迫田教授がめざすのはバイオマスタウン、すなわち、地産地消型のエネルギー循環システムをつくることであり、巨大なバイオ燃料プラントを建設することではない。経済成長が著しいベトナムでは、電力需要の増加に伴い、電力と一次エネルギーの安定供給が課題となっている。そうした中で、人口の約7割を占める農村部では都市部との経済格差が生まれており、エネルギーの確保が地域住民の生活向上につながる。そのため、農村部でバイオマスタウンを構築する意義は大きい。日本で培ったバイオ燃料に関する研究成果を活かす場があるのだ。

現地との連携で社会実装を目指す

とはいえ、日本の先端技術をそのまま現地にあてはめようとしても、費用の面で逆に実用化を妨げる要因となりうる。プロジェクト開始にあたり、日本国内で連携のあった農学・バイオ・工学三者の専門家と、現地の研究機関や行政がタッグを組んだ強固な体制を築き上げた。
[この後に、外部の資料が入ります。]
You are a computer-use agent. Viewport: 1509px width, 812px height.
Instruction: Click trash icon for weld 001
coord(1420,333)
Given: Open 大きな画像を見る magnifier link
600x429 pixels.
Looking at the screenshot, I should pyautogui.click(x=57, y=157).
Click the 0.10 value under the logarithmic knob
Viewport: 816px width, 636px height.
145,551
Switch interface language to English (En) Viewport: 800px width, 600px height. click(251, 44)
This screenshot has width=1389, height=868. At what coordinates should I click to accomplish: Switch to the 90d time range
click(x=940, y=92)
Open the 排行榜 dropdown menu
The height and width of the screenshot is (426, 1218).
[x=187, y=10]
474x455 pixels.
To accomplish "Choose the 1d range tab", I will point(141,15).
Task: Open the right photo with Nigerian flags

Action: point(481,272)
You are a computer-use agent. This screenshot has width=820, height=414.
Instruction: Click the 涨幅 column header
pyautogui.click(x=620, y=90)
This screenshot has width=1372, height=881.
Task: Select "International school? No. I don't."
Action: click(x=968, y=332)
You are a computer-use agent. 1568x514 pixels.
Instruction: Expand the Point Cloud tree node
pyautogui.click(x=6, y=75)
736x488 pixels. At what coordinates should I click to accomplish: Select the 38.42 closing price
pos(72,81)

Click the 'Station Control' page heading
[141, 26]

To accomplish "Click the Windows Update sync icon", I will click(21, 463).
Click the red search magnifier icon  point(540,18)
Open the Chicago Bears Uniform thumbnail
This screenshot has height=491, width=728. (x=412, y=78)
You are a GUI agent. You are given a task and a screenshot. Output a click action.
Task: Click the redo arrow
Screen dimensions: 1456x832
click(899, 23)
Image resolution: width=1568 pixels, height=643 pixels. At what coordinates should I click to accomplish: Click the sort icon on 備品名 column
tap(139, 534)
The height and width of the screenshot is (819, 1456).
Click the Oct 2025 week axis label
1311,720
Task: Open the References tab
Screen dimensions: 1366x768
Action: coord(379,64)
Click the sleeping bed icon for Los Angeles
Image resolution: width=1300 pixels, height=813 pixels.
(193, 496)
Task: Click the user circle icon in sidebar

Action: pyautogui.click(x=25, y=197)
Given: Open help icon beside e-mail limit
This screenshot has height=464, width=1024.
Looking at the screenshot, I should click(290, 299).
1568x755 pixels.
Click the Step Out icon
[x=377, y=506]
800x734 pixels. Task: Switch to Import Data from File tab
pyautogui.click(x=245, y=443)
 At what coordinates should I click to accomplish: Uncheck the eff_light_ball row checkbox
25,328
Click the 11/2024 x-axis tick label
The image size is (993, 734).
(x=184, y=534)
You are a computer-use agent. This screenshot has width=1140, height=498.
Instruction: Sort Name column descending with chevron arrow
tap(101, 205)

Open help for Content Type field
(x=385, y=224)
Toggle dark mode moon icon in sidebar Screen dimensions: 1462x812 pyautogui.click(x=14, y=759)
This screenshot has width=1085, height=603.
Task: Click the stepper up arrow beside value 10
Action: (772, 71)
この研究チームでは、バイオエタノールの分離精製に用いる吸着剤に、現地で入手が容易で安価な竹炭を使用するなど、あくまで現地に最適化された技術開発を心がけてきた。また、当然のことながら社会実装には住民の理解と協力が欠かせない。事業のメリットとして「CO2排出量削減」などの社会貢献的な点をあげても現地住民には響かない。「出稼ぎが不要になる」など、生活がどう向上するのかを具体的に話すことが大切なのだ。

見えてきたバイオマスタウン実現のかたち

現実的なバイオマスタウンのあり方について、迫田教授は次のように語ってくれた。「もともと伝統農業は持続可能なものです。その健全な物質循環を維持しつつ、増加するエネルギー需要を補うものとしてバイオマスエネルギーを活用することが大切です」。農業のかたちを変えるのではなく、既存の仕組みのなかにバイオマスエネルギーの居場所をつくるのだ。こうした知見が、ベトナムはもちろん、他の東南アジア諸国でも活かされていくに違いない。